SOURCE RECORDS:
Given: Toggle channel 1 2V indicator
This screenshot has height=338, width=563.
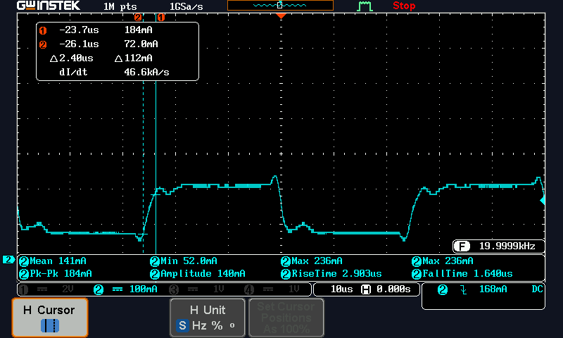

...

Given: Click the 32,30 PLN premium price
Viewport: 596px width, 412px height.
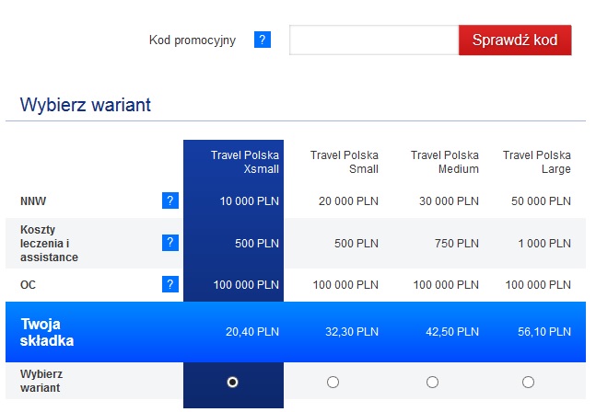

...

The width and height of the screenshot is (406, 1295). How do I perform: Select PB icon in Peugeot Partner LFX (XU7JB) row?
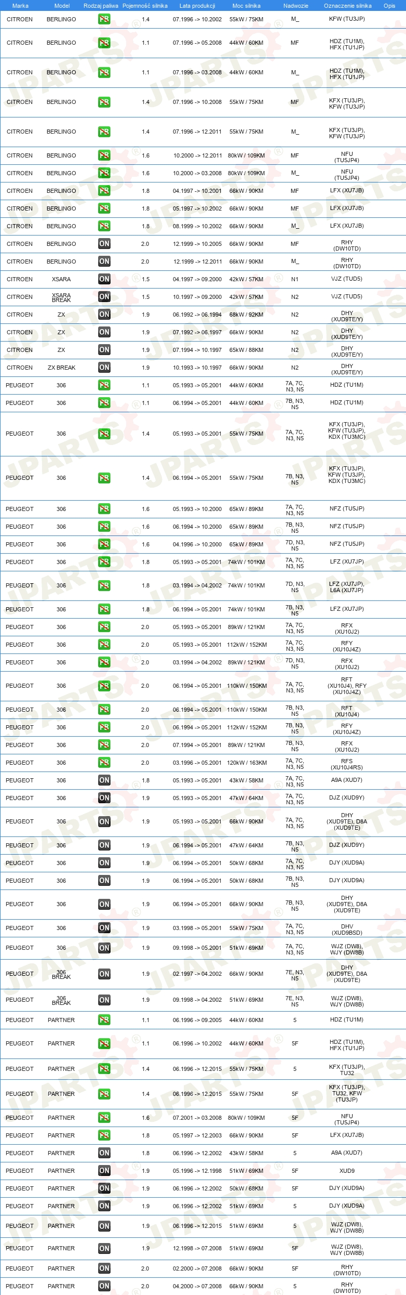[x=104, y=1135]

EXERCISE AIM:
Rewrite the lines starting at the one containing "Given: Click the 32,30 PLN premium price" and ending at the one containing "Viewport: 596px width, 412px height." as a JSON list of strings, one string per line, leaving out blank lines.

WRITTEN SOLUTION:
[
  "Given: Click the 32,30 PLN premium price",
  "Viewport: 596px width, 412px height."
]